Yeah, but you don't win by chasing someone else's taillights. And again, since there has been a long term downward trend exactly what would you be chasing? A product like PF that has the same ultimate problem? It doesn't lead you anywhere you want to be in the long run.

I don't think so. One could explain it as simply wanting to evade the OGL.
I don't think so. I think there's a lot more to it than that. Even if they decided that the OGL was a factor in THIS edition (4e) being the big break with the past it was still inevitable. Better to move forward from a position of strength than from one of weakness.

That's irrelevant. That's key to the analogy; D&D, like x86, was not best, but it was the standard. It's easy for people at the bottom to change and innovate, but first place is selling compatibility and can't afford to change too fast. They don't want to be playing at the bottom for the best new fantasy RPG; they want to be selling the fantasy RPG everyone already knows.
And when your product isn't able to support the kind of sales you need to continue in that business, then you still have to change. It is irrelevant what the analogy tells you. Intel is not WotC. There's a huge difference between a CPU who's instruction set compatibility with virtually all existing software virtually requires you to maintain that compatibility and a game which all the same people can play regardless of how similar it is to last year's game. It is just not that good an analogy.

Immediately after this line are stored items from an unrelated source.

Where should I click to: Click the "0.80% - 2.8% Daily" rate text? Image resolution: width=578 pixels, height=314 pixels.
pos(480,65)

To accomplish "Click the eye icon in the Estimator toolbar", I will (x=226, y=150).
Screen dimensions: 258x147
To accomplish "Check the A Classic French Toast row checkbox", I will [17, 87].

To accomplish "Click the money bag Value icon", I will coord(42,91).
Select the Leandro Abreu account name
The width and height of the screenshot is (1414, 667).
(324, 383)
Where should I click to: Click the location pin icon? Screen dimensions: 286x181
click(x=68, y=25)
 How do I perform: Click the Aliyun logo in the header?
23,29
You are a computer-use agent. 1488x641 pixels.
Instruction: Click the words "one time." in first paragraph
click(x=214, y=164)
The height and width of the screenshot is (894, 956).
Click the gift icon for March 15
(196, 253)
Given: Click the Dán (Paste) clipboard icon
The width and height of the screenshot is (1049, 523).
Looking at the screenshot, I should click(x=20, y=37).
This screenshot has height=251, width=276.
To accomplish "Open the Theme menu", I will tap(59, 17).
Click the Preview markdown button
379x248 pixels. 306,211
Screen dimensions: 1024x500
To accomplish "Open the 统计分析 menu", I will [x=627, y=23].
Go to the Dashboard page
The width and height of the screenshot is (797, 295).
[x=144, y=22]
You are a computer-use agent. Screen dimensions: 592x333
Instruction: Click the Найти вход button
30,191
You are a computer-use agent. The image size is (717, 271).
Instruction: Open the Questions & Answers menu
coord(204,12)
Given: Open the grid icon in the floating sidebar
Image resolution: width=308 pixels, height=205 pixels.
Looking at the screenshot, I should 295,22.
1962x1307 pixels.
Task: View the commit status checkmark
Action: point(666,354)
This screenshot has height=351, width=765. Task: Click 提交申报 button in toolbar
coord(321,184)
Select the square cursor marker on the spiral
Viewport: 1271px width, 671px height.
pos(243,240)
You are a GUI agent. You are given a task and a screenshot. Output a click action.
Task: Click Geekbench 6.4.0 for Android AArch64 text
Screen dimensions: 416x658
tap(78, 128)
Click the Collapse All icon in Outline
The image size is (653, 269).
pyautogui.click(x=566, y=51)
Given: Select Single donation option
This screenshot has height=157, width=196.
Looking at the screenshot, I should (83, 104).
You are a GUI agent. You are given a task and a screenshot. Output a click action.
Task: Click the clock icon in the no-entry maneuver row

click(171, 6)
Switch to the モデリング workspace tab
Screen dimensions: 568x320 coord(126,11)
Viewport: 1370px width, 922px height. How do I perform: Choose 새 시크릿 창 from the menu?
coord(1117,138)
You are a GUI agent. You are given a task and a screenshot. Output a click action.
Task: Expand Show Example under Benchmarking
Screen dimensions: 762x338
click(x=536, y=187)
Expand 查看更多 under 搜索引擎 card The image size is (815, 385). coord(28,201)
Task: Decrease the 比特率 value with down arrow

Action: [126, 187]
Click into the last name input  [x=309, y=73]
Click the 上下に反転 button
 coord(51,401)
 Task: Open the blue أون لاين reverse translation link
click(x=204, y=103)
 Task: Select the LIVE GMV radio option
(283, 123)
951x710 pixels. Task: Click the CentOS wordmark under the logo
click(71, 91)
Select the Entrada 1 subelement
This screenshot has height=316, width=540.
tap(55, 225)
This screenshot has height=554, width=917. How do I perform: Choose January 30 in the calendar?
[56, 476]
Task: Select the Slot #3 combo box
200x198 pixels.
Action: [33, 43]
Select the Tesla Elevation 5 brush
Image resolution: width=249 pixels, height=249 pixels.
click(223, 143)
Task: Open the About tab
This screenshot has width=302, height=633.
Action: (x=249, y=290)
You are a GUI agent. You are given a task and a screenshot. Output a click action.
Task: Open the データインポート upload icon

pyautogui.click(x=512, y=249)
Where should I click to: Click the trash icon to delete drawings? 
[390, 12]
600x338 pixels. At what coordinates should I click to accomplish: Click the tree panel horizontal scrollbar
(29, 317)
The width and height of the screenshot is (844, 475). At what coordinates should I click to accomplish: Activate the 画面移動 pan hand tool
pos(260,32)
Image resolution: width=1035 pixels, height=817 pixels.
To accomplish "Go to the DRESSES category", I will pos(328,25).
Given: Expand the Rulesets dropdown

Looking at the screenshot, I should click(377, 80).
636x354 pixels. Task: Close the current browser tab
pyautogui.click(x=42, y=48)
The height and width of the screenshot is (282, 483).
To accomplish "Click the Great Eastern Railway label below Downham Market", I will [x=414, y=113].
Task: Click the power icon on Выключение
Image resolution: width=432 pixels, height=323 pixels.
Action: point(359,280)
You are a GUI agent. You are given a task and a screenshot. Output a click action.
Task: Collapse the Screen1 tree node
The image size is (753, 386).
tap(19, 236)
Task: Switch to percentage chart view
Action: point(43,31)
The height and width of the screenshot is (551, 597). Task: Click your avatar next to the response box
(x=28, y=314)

I'm not seeing what they did to fix that. As far as I can tell, 4E sold in the same market as 3E. With the exception of the D&D boardgames, how have they grabbed non-roleplayers, or at least tried to?

Really? 4e seems to me to clearly have a number of characteristics intended to make it more suitable to modern tastes. In fact if you look at other popular FRPGs you can see a number of similarities. Even PF has moved a good bit in the same direction 4e did. 4e is much more amenable to supporting things like DDI than 3e was. Clearly that was no accident. As for board games, 4e's regular modular rules worked quite well as a basis for board games, which are mostly just simplified 4e rules with canned options. None of this is an accident.

Of course even 4e is going to be selling to D&D fans, and so is 5e. That's still the basic core audience, but the fact is that audience has been shrinking slowly for more than 20 years. You can't succeed in the long run selling basically the same product to the same closed group of people over and over again. Sooner or later your product has to adapt to modern tastes, technology, etc or die.

Make no mistake, 5e faces exactly the same market realities that 4e did. It will inevitably have to solve the same problems and it would be highly unlikely to adopt radically different solutions to most of them. People who want a museum piece are going to be sadly disappointed. People who want a modern RPG that takes the elements of 4e, mixes things up a bit, and presents it in a better package are likely to find 5e to be just that.
 

Yeah, but you don't win by chasing someone else's taillights.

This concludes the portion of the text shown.